§ **What you need to do**:
Please set down the whole listing again, precisely.
=== Data supplied ===
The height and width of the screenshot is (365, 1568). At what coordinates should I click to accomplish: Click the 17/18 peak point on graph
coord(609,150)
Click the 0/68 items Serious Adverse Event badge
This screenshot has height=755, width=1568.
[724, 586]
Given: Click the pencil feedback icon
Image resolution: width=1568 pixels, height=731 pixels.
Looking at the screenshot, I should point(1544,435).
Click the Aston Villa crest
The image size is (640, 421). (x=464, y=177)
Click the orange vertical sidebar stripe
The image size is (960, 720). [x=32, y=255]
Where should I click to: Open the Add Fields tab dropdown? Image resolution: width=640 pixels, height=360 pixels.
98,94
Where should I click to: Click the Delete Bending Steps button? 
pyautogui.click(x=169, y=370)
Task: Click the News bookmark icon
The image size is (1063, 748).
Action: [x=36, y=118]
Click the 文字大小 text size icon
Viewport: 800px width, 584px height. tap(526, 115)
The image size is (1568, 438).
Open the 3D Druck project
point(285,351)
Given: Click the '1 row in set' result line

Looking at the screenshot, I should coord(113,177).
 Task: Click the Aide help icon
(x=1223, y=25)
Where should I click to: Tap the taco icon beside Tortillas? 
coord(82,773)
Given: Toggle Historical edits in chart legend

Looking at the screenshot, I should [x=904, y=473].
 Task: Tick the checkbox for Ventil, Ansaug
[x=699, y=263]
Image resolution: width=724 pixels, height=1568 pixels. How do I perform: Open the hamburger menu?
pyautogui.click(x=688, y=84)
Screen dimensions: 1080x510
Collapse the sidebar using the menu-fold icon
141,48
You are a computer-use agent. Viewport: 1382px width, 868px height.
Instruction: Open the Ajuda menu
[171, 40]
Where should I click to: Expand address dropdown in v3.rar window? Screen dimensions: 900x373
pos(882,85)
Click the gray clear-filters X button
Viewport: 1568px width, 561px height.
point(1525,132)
===
§ **Task solution**:
The height and width of the screenshot is (365, 1568). At what coordinates should I click to accomplish: Click the 17/18 peak point on graph
coord(609,150)
Click the 0/68 items Serious Adverse Event badge
This screenshot has height=755, width=1568.
[724, 586]
Given: Click the pencil feedback icon
Image resolution: width=1568 pixels, height=731 pixels.
Looking at the screenshot, I should point(1544,435).
Click the Aston Villa crest
The image size is (640, 421). (x=464, y=177)
Click the orange vertical sidebar stripe
The image size is (960, 720). [x=32, y=255]
Where should I click to: Open the Add Fields tab dropdown? Image resolution: width=640 pixels, height=360 pixels.
98,94
Where should I click to: Click the Delete Bending Steps button? 
pyautogui.click(x=169, y=370)
Task: Click the News bookmark icon
The image size is (1063, 748).
Action: [x=36, y=118]
Click the 文字大小 text size icon
Viewport: 800px width, 584px height. tap(526, 115)
The image size is (1568, 438).
Open the 3D Druck project
point(285,351)
Given: Click the '1 row in set' result line

Looking at the screenshot, I should coord(113,177).
 Task: Click the Aide help icon
(x=1223, y=25)
Where should I click to: Tap the taco icon beside Tortillas? 
coord(82,773)
Given: Toggle Historical edits in chart legend

Looking at the screenshot, I should [x=904, y=473].
 Task: Tick the checkbox for Ventil, Ansaug
[x=699, y=263]
Image resolution: width=724 pixels, height=1568 pixels. How do I perform: Open the hamburger menu?
pyautogui.click(x=688, y=84)
Screen dimensions: 1080x510
Collapse the sidebar using the menu-fold icon
141,48
You are a computer-use agent. Viewport: 1382px width, 868px height.
Instruction: Open the Ajuda menu
[171, 40]
Where should I click to: Expand address dropdown in v3.rar window? Screen dimensions: 900x373
pos(882,85)
Click the gray clear-filters X button
Viewport: 1568px width, 561px height.
point(1525,132)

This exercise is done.